24 fps hand-drawn animations? Have you considered reducing the framerate? Even cinema-quality cel animation is only rarely drawn at the full 24-fps. Even going down to 18 fps will get rid of 25% of your data.

In any case, you didn't specify where your load times were long. Is the load from harddisk to memory the problem, or is it the memory to texture load that's the issue? Are you frequently swapping sets of texture data into the GPU, or do you just build a bunch of textures out of it at load time?

If it's a disk load issue, then your only real choice is to compress the texture data on the disk and decompress it into memory. S3TC-style compression is not that compressed; it's designed to be a useable compression technique for texturing hardware. You can usually make it smaller by using a standard compression library on it, such as zlib, bzip2, or 7z. Of course, this means having to decompress it, but CPUs are getting faster than harddisks, so this is usually a win overall.

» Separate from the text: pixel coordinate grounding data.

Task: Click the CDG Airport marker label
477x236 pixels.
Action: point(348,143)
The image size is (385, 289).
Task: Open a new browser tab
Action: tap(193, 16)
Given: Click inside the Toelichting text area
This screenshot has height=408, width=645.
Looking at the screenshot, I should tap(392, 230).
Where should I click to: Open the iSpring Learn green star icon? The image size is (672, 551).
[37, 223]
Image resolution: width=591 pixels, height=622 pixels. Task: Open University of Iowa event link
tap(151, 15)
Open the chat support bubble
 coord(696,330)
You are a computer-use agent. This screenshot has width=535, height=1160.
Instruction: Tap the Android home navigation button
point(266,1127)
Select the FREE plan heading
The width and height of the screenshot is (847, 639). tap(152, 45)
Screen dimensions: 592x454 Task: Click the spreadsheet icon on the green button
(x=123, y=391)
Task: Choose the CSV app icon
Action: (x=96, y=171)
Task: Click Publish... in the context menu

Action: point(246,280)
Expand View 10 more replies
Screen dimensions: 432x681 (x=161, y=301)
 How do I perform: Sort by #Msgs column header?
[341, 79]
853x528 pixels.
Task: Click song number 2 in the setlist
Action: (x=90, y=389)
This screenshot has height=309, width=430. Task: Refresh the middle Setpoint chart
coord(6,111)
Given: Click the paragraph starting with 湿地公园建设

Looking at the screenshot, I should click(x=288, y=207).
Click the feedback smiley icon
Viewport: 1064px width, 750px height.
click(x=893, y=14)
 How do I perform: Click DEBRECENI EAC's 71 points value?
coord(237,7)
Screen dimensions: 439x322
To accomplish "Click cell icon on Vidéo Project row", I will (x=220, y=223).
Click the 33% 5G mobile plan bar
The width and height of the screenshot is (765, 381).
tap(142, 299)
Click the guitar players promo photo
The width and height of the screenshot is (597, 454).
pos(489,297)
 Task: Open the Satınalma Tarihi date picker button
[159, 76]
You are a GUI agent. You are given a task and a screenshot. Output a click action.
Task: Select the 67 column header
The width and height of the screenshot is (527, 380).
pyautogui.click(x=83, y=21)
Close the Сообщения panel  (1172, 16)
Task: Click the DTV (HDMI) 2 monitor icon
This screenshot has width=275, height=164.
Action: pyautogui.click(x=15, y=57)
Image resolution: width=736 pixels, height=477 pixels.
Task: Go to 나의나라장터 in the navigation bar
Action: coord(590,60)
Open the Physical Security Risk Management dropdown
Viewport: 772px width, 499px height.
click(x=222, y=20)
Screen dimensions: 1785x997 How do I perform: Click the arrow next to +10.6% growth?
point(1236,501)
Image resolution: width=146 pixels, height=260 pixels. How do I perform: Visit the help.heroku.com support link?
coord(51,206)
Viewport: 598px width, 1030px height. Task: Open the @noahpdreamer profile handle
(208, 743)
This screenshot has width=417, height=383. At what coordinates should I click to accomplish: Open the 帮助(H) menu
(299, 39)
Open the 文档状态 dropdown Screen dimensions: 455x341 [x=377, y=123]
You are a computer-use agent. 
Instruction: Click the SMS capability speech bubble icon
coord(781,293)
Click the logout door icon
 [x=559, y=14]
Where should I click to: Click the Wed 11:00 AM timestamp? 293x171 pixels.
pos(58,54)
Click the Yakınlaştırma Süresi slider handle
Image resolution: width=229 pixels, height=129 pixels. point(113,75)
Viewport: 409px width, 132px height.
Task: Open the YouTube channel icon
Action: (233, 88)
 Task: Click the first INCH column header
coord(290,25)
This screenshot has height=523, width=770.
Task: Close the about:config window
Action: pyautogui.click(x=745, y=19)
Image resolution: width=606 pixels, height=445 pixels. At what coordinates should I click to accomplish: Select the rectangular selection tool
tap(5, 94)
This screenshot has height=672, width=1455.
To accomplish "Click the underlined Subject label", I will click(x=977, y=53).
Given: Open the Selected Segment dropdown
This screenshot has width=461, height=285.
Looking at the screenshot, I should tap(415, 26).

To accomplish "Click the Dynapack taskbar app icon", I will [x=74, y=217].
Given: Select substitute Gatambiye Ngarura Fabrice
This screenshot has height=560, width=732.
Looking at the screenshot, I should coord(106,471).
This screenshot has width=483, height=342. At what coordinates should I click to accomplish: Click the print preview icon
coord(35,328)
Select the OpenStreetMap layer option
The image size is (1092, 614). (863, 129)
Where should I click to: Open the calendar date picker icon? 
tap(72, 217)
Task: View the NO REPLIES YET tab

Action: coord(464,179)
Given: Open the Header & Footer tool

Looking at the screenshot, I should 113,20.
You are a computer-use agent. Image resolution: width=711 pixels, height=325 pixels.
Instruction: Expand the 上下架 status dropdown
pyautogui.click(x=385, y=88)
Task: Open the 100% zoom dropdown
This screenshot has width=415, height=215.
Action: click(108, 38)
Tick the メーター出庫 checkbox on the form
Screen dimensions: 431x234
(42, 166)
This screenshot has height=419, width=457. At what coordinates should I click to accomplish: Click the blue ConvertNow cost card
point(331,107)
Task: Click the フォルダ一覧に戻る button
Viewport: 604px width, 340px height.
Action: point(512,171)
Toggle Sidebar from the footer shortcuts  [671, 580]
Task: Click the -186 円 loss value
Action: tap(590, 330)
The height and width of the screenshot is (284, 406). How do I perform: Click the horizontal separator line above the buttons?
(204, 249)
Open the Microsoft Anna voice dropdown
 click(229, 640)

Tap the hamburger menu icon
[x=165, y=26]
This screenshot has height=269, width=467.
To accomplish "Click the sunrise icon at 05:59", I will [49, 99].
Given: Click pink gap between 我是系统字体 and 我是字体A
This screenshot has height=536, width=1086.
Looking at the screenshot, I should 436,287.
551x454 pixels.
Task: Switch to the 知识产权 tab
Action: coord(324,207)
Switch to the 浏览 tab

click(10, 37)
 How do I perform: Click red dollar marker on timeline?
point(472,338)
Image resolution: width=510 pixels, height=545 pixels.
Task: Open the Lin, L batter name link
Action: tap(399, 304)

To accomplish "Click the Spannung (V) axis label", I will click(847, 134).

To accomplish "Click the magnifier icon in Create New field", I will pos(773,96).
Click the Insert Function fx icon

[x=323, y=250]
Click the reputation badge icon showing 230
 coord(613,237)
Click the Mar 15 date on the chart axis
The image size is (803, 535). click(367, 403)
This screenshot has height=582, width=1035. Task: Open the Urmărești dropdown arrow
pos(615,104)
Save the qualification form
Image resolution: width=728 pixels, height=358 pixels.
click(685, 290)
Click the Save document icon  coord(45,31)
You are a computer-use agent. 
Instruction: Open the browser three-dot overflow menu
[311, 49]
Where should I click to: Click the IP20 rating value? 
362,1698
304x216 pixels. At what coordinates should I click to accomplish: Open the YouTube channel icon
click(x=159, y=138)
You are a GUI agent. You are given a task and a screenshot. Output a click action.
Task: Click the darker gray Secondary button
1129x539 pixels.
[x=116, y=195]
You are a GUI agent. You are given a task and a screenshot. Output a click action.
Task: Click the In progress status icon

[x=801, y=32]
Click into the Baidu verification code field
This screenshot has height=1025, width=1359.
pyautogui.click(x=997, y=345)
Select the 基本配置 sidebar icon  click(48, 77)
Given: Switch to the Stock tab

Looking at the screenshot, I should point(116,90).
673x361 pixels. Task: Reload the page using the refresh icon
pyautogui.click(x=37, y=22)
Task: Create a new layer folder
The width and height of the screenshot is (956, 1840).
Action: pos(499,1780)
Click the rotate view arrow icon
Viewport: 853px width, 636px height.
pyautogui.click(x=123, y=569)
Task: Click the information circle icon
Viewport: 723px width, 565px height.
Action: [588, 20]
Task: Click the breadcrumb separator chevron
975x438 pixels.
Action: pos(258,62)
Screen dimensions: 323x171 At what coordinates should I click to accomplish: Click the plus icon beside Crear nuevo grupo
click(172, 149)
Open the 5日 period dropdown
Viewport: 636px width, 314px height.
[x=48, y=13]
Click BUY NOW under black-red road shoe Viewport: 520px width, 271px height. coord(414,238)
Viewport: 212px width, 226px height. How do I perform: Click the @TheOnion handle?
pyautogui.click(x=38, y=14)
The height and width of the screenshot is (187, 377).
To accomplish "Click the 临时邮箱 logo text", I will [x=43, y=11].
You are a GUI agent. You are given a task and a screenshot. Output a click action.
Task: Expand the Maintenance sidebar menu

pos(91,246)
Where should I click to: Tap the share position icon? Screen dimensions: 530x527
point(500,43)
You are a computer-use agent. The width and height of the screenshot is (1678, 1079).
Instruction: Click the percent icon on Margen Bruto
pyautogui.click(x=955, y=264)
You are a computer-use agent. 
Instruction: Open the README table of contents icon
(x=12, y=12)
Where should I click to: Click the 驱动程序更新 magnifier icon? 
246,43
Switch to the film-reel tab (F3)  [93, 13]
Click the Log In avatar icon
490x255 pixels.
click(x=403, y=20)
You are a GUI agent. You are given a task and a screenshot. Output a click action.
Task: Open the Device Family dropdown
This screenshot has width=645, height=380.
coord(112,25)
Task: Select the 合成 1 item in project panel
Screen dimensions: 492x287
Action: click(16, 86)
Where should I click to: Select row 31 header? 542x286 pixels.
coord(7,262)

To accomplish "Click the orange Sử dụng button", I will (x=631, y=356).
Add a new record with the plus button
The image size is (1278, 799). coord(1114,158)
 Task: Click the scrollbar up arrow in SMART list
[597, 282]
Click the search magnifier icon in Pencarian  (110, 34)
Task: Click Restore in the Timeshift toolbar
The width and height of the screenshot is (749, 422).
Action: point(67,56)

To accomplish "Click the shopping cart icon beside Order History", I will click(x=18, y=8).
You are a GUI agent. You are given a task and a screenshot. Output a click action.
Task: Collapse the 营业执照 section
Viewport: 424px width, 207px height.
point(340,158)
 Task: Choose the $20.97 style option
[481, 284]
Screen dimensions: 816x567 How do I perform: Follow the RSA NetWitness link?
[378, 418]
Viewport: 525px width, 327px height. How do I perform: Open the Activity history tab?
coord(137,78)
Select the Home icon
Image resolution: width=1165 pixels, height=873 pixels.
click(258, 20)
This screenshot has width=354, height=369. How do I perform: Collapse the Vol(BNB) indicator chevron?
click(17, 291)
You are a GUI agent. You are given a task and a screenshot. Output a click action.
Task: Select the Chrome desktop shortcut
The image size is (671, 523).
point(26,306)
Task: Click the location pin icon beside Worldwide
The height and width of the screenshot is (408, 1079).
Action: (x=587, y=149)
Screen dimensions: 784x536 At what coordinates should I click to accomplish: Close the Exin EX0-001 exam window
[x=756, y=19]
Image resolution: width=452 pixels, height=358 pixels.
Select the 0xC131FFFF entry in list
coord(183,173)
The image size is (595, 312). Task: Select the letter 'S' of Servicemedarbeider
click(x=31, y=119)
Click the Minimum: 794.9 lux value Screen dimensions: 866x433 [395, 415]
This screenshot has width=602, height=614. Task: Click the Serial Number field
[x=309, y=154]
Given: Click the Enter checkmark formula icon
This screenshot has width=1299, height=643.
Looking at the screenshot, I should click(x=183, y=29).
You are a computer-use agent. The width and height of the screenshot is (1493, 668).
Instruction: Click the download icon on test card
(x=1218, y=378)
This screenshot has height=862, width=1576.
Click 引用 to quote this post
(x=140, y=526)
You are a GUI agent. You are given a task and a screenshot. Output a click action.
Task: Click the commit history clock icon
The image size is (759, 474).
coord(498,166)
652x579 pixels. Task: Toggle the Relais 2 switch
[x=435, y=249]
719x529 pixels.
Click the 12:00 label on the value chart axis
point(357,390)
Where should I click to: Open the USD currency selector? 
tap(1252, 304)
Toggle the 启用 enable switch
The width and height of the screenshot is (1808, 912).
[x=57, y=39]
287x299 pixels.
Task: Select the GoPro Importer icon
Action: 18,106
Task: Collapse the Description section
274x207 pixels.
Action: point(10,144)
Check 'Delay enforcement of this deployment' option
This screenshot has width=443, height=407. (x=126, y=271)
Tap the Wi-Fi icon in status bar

If the problem is in texture upload bandwidth, then there aren't very many solutions to that. Well, depending on your hardware of interest. If your hardware of interest supports OpenCL, then you can always transfer compressed data to the GPU, and then use an OpenCL program to decompress it on the fly directly into GPU memory. But requiring OpenCL support will impact the minimum level of hardware you can support.

Don't dismiss 2D skeletal animations so quickly. Games like Odin Sphere are able to achieve better animation of 2D skeletons by having several versions of each of the arm positions. The one that gets drawn is the one that matches up the closest to the part of the body it is attached to. They also use clever art to hide any defects, like flared clothing and so forth.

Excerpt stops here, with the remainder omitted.